For a very different train experience, the steam-powered Disneyland Railroad circles the park in 18 minutes, with stops at such destinations as Tomorrowland and Mickey’s Toontown. One of the five vintage narrow-gauge trains is named for Ward Kimball, a legendary studio animator and fellow train buff of Walt Disney.
In the Magic Kingdom, you can also ride down Main Street, U.S.A. between Sleeping Beauty Castle and Town Square on old-fashioned streetcars, jitneys, and fire engines, pulled by handsome draft horses. At Disney California Adventure Park, all-electric Red Car Trolleys, like the ones that used to operate in Southern California, travel to four stops along Buena Vista Street.
Stretch the fantasies even longer by staying at one of the resort’s onsite hotels. Disney’s Grand Californian Hotel & Spa aims to replicate the soaring wood-and-stone styling of The Ahwahnee in Yosemite Valley. The central great room, with cushy oversize Craftsman-style chairs and a soaring stone fireplace, and live piano music, is a fantastic lace to relax after a long day in the park. (Non-guests are welcome to dine and enjoy the lounges, too.) The guests-only pool feels like an exclusive party, with poolside drinks and plenty of lounge chairs and fluffy towels, and enough room for kids and grownups to enjoy themselves.
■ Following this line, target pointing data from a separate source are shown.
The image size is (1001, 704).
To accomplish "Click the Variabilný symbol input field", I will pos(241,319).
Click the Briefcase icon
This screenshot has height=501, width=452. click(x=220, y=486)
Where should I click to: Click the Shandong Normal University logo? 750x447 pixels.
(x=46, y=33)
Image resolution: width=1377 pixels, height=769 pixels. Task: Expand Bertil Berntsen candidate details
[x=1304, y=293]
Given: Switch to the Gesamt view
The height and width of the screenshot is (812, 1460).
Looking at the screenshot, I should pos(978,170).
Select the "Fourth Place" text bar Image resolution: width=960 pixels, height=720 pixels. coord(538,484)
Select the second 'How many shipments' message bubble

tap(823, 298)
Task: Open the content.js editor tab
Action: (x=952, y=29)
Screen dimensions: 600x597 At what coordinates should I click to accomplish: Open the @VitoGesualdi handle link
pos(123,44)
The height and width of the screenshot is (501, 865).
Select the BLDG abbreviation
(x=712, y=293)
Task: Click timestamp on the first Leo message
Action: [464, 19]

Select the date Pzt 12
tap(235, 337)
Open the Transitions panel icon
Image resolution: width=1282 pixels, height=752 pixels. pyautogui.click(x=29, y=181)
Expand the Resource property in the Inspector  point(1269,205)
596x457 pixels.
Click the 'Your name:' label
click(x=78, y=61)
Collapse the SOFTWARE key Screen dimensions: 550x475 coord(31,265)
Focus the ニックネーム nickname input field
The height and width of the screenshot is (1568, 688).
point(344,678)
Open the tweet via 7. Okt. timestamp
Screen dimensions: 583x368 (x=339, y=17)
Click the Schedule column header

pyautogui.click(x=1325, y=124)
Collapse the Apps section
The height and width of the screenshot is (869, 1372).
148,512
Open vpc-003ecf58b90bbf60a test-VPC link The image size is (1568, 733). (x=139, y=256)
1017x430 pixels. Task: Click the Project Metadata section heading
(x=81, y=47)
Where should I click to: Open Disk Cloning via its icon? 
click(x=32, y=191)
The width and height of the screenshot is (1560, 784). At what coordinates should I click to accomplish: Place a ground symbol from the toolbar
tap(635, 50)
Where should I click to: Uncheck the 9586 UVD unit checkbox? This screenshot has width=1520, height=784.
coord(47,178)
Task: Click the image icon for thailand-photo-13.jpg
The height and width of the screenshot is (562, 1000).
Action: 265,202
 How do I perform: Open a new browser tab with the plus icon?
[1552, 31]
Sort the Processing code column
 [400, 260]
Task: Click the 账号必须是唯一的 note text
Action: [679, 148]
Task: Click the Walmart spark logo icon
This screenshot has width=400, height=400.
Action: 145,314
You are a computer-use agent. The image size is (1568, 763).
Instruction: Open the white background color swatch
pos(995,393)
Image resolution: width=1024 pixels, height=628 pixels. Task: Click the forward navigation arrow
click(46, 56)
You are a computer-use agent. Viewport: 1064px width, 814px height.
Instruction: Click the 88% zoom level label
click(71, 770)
By appointment, the full-service spa is open to all (appointments required).
For a sleek, retro-modern getaway, book a stay at the nearby Disneyland Hotel, which inevitably gets kids smiling with whimsically themed suites, including clever touches like light-up Sleeping Beauty Castle headboards. The Monorail Pool, with two towering watersides, is wildly popular; for a quieter retreat, relax in a plush chaise at the adjacent E-Ticket or D-Ticket pools.
Paradise Pier Hotel captures the spirit of an old-fashioned beach boardwalk, with rooms tricked up to look like you’re holidaying on the shore. Most popular spot? Check out the complex of rooftop pools and waterslides and we’ll let you guess.